First, as a purely political matter, this proposal is much more likely to pass than a pure public option. And if you assume that some sort of compromise will be necessary to get sufficient support in the Senate, this is definitely the compromise to make, because it gives up very little. Like Nate Silver, I suspect the vast majority of states would not opt-out. It's one thing for national Republican politicians to preen and posture about death panels and socialized medicine. But at the end the day, states--even very Republican ones--tend not to opt-out of federal programs that provide benefits to their citizens. How many red states have opted out of Medicaid? Or the stimulus bill? The GOP and the insurance companies may be good at scaring people about hypothetical reforms, but it's much harder to convince people that they shouldn't have access to something that their friends and family in the next state over do. State politicians would also be wary of putting businesses in their state at a competitive disadvantage. Any lobbying from the insurance industry in favor of opting out would be counterbalanced by lobbying from businesses who want to have more options for insuring their employees and more competition to keep premiums under control. Ultimately, I doubt all that many state-level Republicans would be clamoring to opt-out of the public option.

So under one very plausible scenario, no states would choose to opt-out (at least for very long) and we'd come away with a robust national public option that's available to everyone.

But suppose a number of the red states do opt out. Would that really be so bad? I don't think so, and here's why. First, it's not as if the citizens in those states would be completely deprived of the benefits of the bill. They would still be protected from denial of coverage for pre-existing conditions. They would still be eligible for the subsidies in the bill for purchasing insurance. And because the majority of states would choose not to opt-out, the citizens of opt-out states would still indirectly benefit from the competitive pressure provided by the national public option. Insurers in public option states would obviously have to offer rates competitive with the public plan or they would lose business. But insurers in opt-out states would also have to offer rates competitive with the public plan because if they didn't, every Democratic politician in the state (not to mention local and national journalists) would highlight the disparity in premiums, and, before long, political pressure would force state politicians to opt back in.

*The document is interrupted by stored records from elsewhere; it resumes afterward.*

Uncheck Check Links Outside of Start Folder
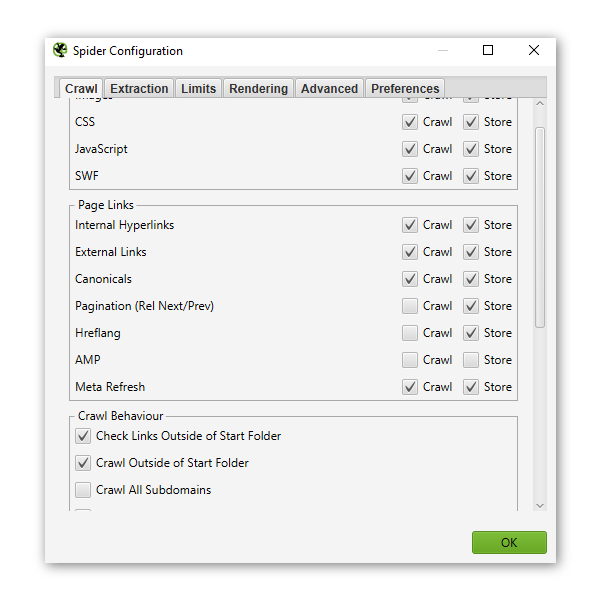Viewport: 600px width, 600px height. point(83,436)
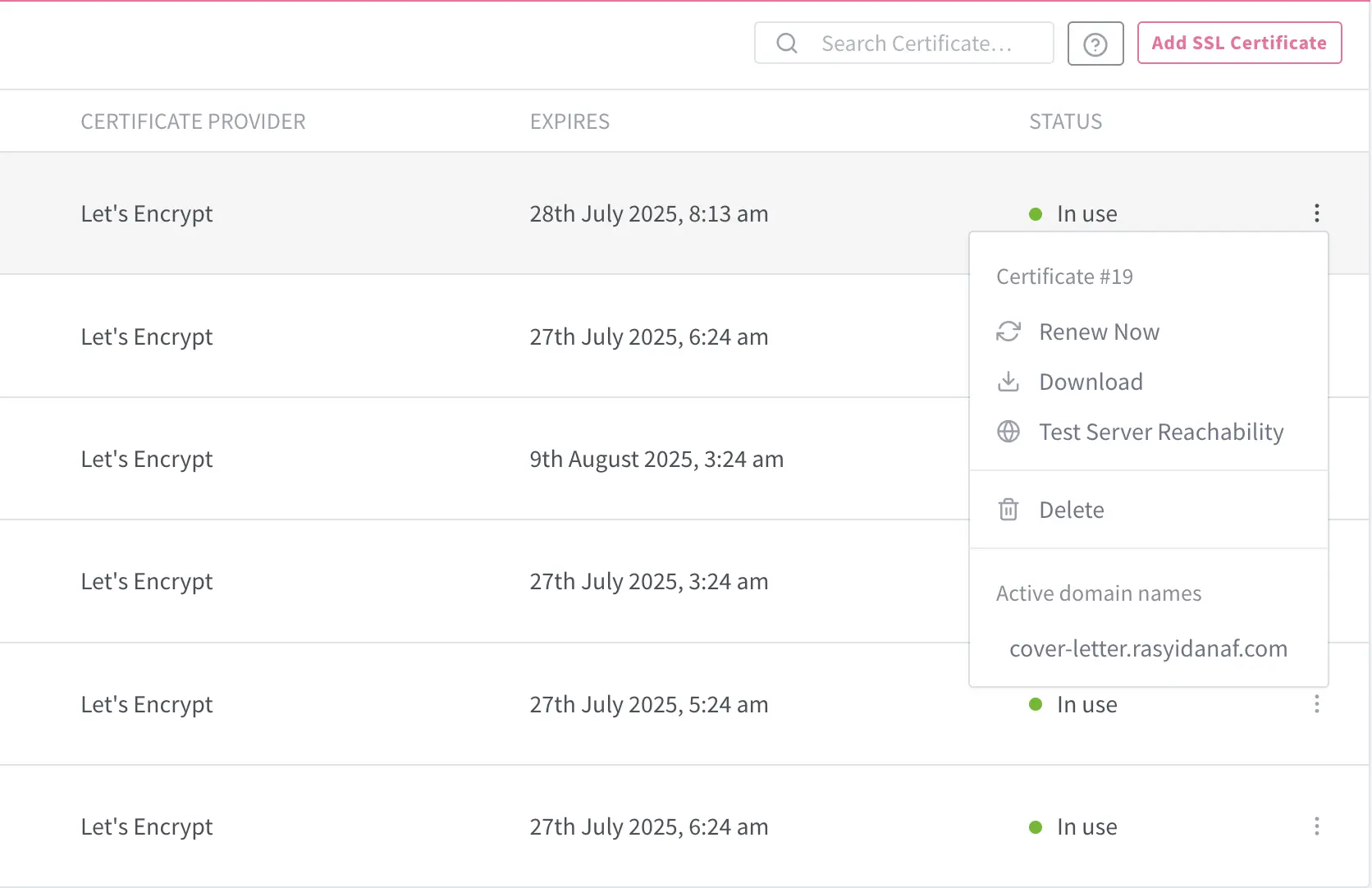The height and width of the screenshot is (888, 1372).
Task: Click the download icon in the certificate menu
Action: [1008, 382]
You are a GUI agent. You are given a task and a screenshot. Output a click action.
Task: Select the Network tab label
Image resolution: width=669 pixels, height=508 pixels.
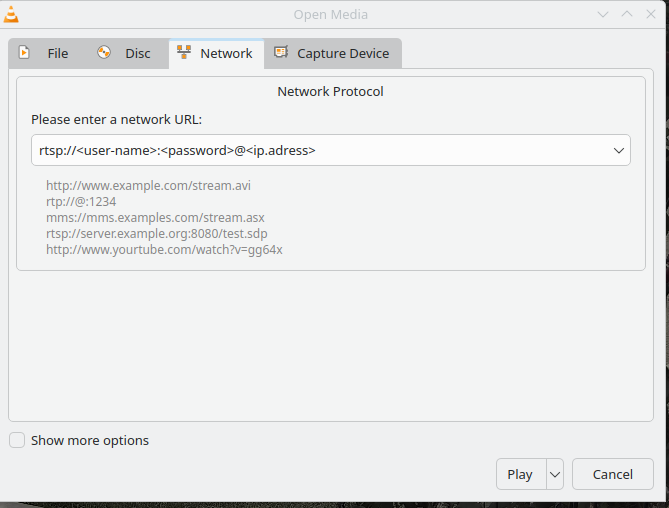pos(226,53)
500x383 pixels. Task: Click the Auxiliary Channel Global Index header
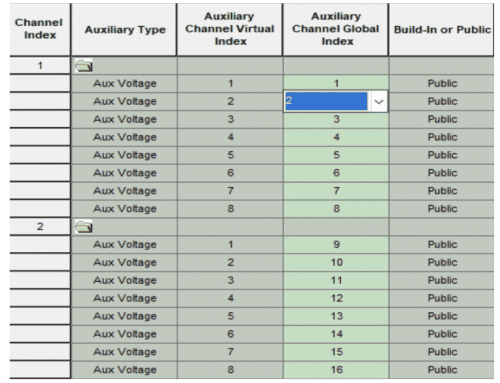click(x=336, y=29)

Either way, the public plan will serve its purpose. It will help to control costs.

But there's another benefit to the opt-out proposal that I've yet to hear anyone mention, and it's this: an opt-out public option would--by its very nature--be demonstrably bipartisan. Even if every single Republican member of Congress voted against it (which would not surprise me at all), a number of states with either Republican governors or Republican-controlled legislators would undoubtedly choose not to opt out. The Obama administration and Congressional Democrats would therefore be able to point to these refusals to opt-out as evidence of the bipartisan nature of the bill and the ultra-partisanship of the national GOP. It's pretty hard to paint something as some sort of crazy liberal socialist death plan when GOP politicians all over the country are choosing not to opt out of it. This state-level bipartisanship would, to at least some extent, mute GOP criticism of the bill and make campaigning against it a little more difficult. It would also, I suspect, provide a winning political argument to state Democratic politicians for years to come ("they want to take away your public option; I won't let 'em do that")

I understand the reticence of those who have fought hard for a robust public option to accept anything that is offered as a "compromise" proposal. But I think it would behoove everyone to step back and really consider how this sort of a proposal would likely play out. It may be that, at the end of the day, this is actually a better proposal.